The only known photograph of this period of the school's history is a group shot of prefects who took part in the move. They numbered twenty-one. How many prefects went with those boys sent to the Queen Victoria School, Dumblane, Scotland, is not known. Ron Field (1942-1948), who wrote a memoir of his stay at QVS, does not say how many Dukies went to Dumblane under CSM Jim Halsey.

Of the prefects who appear in the photograph taken at Benhall Farm not a great deal is known. Ken Cartwright was the drum major to be followed in this function by Campbell and, later, Alec Johnson. After Ken became a prefect, his younger brother Peter Cartwright, later the drum major, joined Wolfe House. He is among those discussed in the Austin Yeates and friends article. Prefect Miles of Kitchener House made it to CSP before he left.  

Bernard Goosey enlisted in the 48th Foot (the Northamptonshire Regt.) and was killed in action in Italy in 1944 at Forli, a small town not far from Bologna where Mussolini grew up. Bernard's brother, David Forrester (who changed his name from Goosey and became the resident RC priest and a beak – teacher – at Eton) said that he has visited his brother's grave in Forli several times. They were close brothers.

As to Alec Johnson's subsequent career, he left the school in mid-1942 to join the Ordnance Survey (see 1826 Colonel Pasley's complaint for an account of the first boys to engage in surveying work). This was apprentice training in the Royal Engineers (OS A/T Boys, RE, for short)given at a former hotel at Barton-on-Sea, Hampshire. The Ordnance Survey unit was created in 1941 to train cartographers (map makers).

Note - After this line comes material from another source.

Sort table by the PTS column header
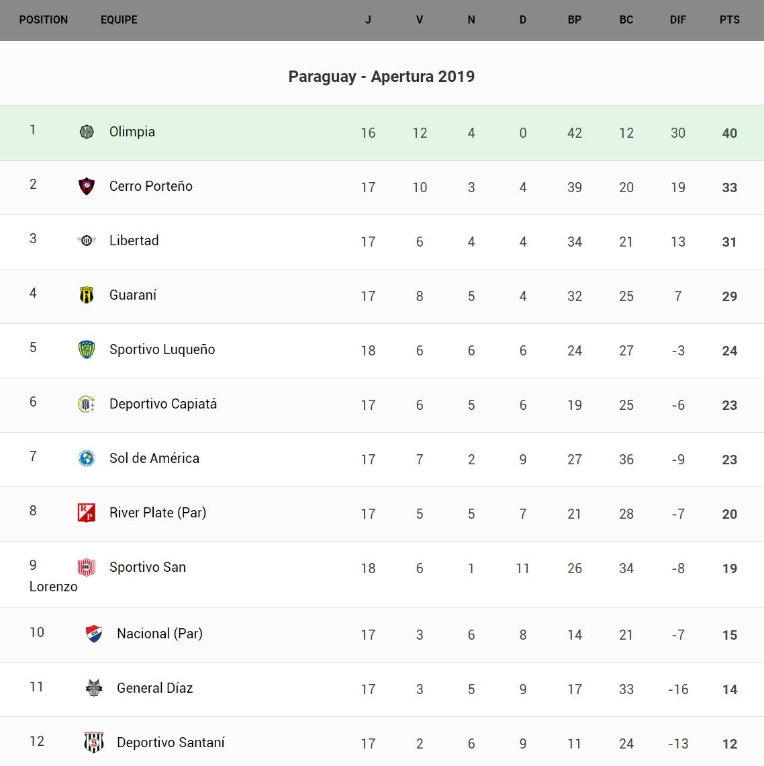The image size is (764, 766). 730,20
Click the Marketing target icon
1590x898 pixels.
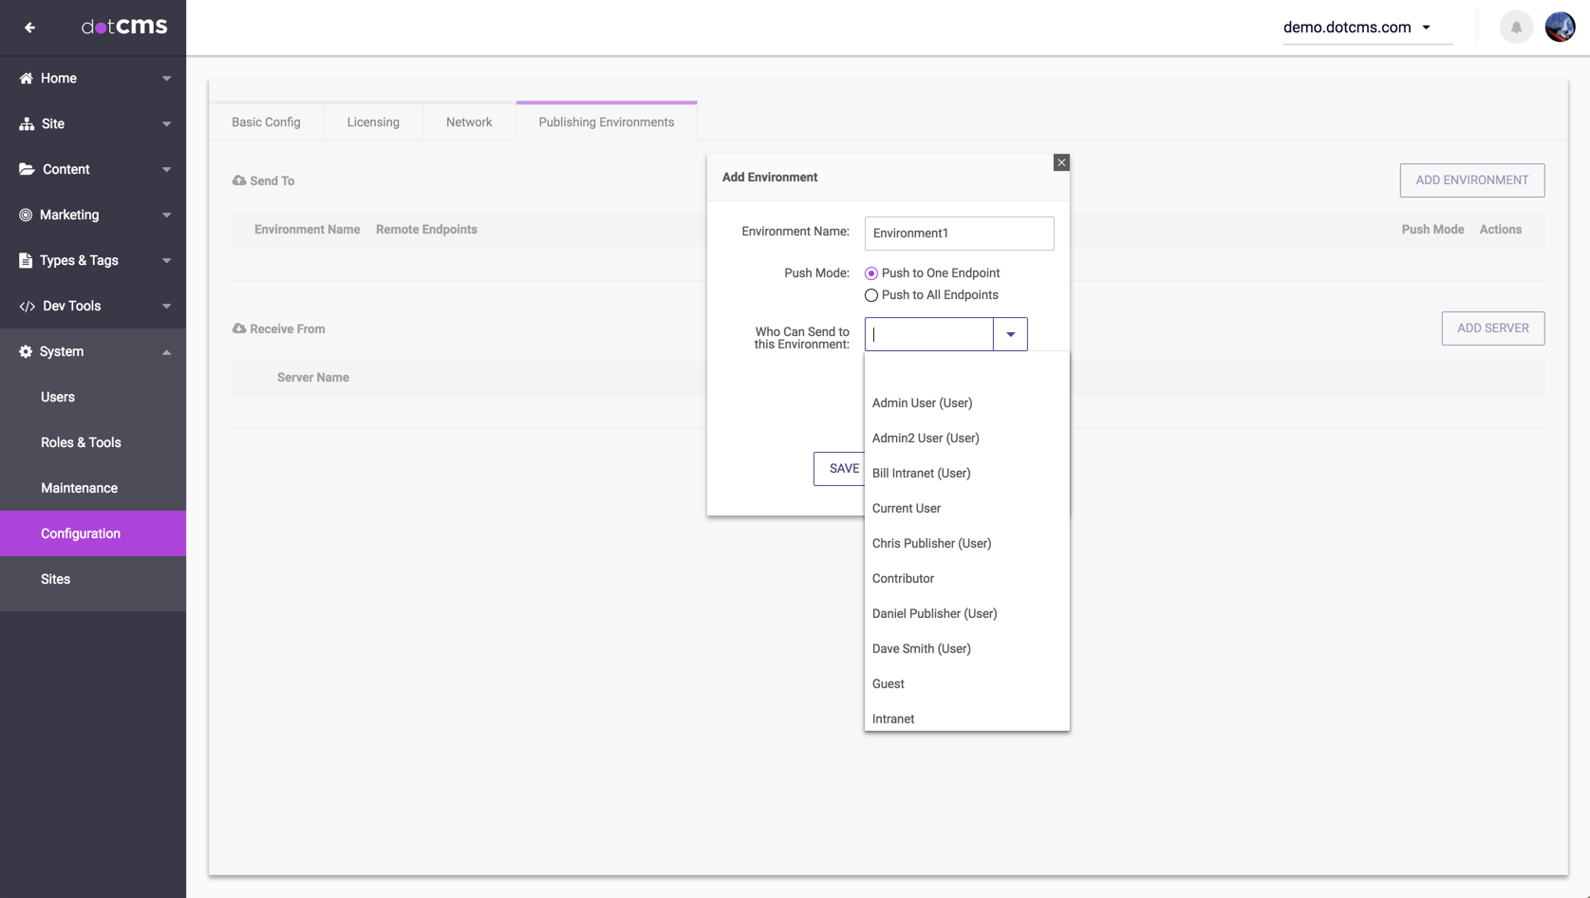[26, 215]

Alec wrote, 'I do not think all that many Dukies followed me to this training school.' During the planning for D-Day, the apprentices were moved to Bryn Howel in Llangollen, North Wales. Johnson left in 1943 to begin his eight years with the colours and four with the reserve. He did an advanced survey course at Ruabon, North Wales, and then joined a survey topographical unit of three offices and fifteen surveyors seconded to the Colonial Office. The Colonial Department sent the unit to the British West Indies, via New York on the Aquitanania, to map the islands. Alec was a nineteen year old at this time. He later served at GHQ Fayid in Middle East Command.

Finally, of the school's short stay at Cheltenham two newspaper items from the Gloucestershire Echo are extant. They are letters written to the newspaper's letters editor. The first dated 9 August 1940:

Sir, After spending four years of the last war in East Africa, where one found that they were at war continually with every possible thing apart from "Jerry" I came home and was stationed for a time at Dover Castle.
     One day from the back of the castle I could hear, but not see, a military band, so I proceeded down towards the sound, remarking to myself, "Some tone and volume about this Regiment's band. How could they have got it together in such a time?"
     Out from a sunken road came about 60 boys, marching and playing – as it happened they were playing the march "The Sons of the Brave" befitting the tradition of the Duke of York's Military School.
     I now wonder, sir, if you could move the powers-that-be that when the band arrives it marches up the promenade to the Gloucester-road. If it does so, Cheltonians will be as amazed as I was years ago, and I promise them a rare treat.

The second letter is dated the following day, 10 August 1940:

Sir, with reference to the letter from "Sapper", when on January 13, 1926, the second battalion of the Worcestershire Regiment, left Connaught Barracks, Dover, for the B. A. O. Rhine, the Duke of York's Military School band played us to the docks.
     Having marched behind the band and drums, I know what a first-class show they put up, and I hope I have the pleasure of hearing the band again.
S. H. P.


In answer to a loosely-related question of that period, Alec wrote, "I seem to think we had three suits of khaki and two of reds" - before the evacuation of 1940 – "It is amazing really that we had all that clothing when today the pupils have no overcoats or raincoats." Really, pre-war Dukies probably never knew how well off they were in clothes - as well as the care of their sergeant majors they received and the education from sergeant and warrant officer instructors of the Army Education Corps.